No Hay Escuela by Elizabeth Catlett

2020.30.3

Monologue by Lea Borner '22

Fall 2021

Aaaw. Buenos días! Espera! Qué pasó? Noo, not again. They can’t do this, por favor!! They can’t shut my doors …again. Estos cabrónes! Heh forgive my language por favor, I just can’t believe that they did this again. Oh no pequeñito don’t be sad! Everything is ok, I am gonna be open again soon...I ... I ...aaarg. *Deep breath* I hate being a disappointment to all those little innocent children! Every morning they walk for miles to come and visit me. Citlali’s way to school is 3 miles, Axochitl’s 4.5 miles, and Malinalli has to walk nearly 7 miles. It is a long way indeed, I couldn’t make it, even if I had feet like those athletic little things. But I never moved away from my small village of La Chicatana since I was built here as a storehouse by some Farmers from the North in 1896. They soon had to discover that farming on these high altitudes and this stony ground isn’t fun, so they abandoned me … what was it? After…5 years? When they went away, I was soooo lonely, I still get a dark feeling inside thinking of those times. I just got visited by some stray dogs and other animals hanging around.

Why didn’t the locals use me, I still ask myself? Maybe they don’t like closed buildings too much, maybe they were too bitter about the unfriendly northern farmers who came here and behaved as they knew better, better than anyone else. Pff! Imagine how happy I was when the federal Secretariat of Public Education was founded in 1921, which’s task is to create more schools in rural areas. And guess what. They honored me with that title, I jumped on the social ladder from a no-one to a bright career! Una escuela! I am a schoolhouse!! This was the best year of my life they gave me a whole stomach pumping and multiple cosmetic repairs. The first day of school was so exciting, all those kids coming in cheerfully, filled me up with so much joy! I fell in decay over the years again, parts of my roof fell down and every corner aches these days. But that doesn’t matter because the children’s laughter is the best medicine. Well, if they wouldn’t close me all the time! There are some mean police officers from town. Awful ratas! They always come and lock my doors as soon as I get a little cold. Yesterday parts of my roof fell down again, just a tiny bit and they came and closed me. They are always fast to close me but the fixing…well the fixing takes long. Did you know that the illiteracy rate of indigenous people in México is still 44%? And only 27% of the children coming here will be able to graduate from high school. Those are dark numbers but what can I do? I am just an old building, what I don’t understand is, why the humans in charge don’t act? They could change this injustice easily. But apparently, they don’t want to. To secure their reputation they found some schools in rural areas and then abandon them, apart from sending the most underqualified, disinterested, and unfriendly teachers here to haunt me. The teachers are so strict with my pequeñitos. Especially, the new students have such a hard time, many of them never used the Spanish language, mostly it is their second or third language, and now their educator just uses it and can’t understand their first language. Vergüenza! Shame on them! I understand that no teacher chooses to educate under my leaking roof, but at least I try to be there for the children that’s more than they do. My poor darlings walked all the way for nothing. I hate those teachers, I hate those police officers, and most of all I hate the government!

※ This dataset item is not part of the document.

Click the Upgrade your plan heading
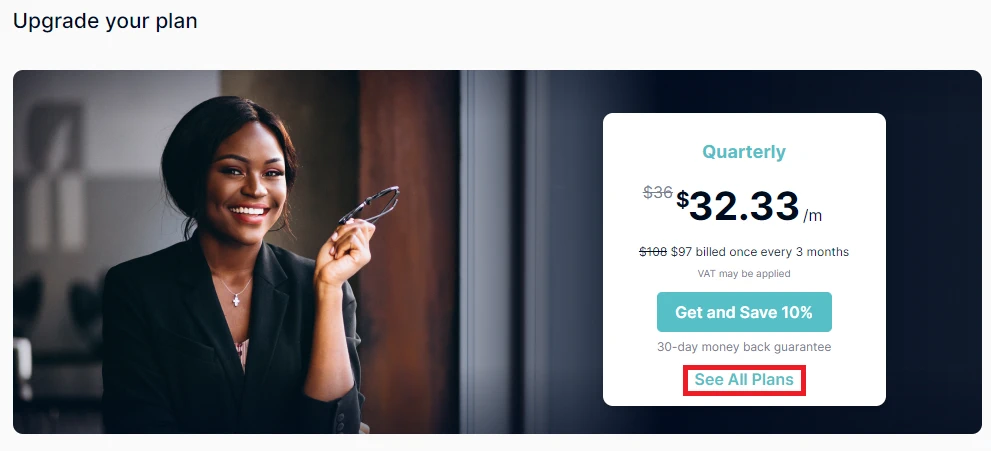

*Deep breath* Ok, I need to calm down. Because now I am safe, here in this lovely pavilion with such a nice shiny roof and those majestic little pillars. Thanks to the American Mexican artist Elizabeth Catlett I can show the world the injustice happening in my beloved La Chicatana and in so many numerous other places throughout México. She made this linocut on paper of me and my pequeñitos to give us a voice and calls it “No hay escuela” – “There is no school”. It is such an honor to hang among all my friends, who are too Singing their songs for justice and ask Which way? we should go. Please come closer, look at us, notice us and join our fight for more justice and equality. It is the small steps that make the greatest difference in the end.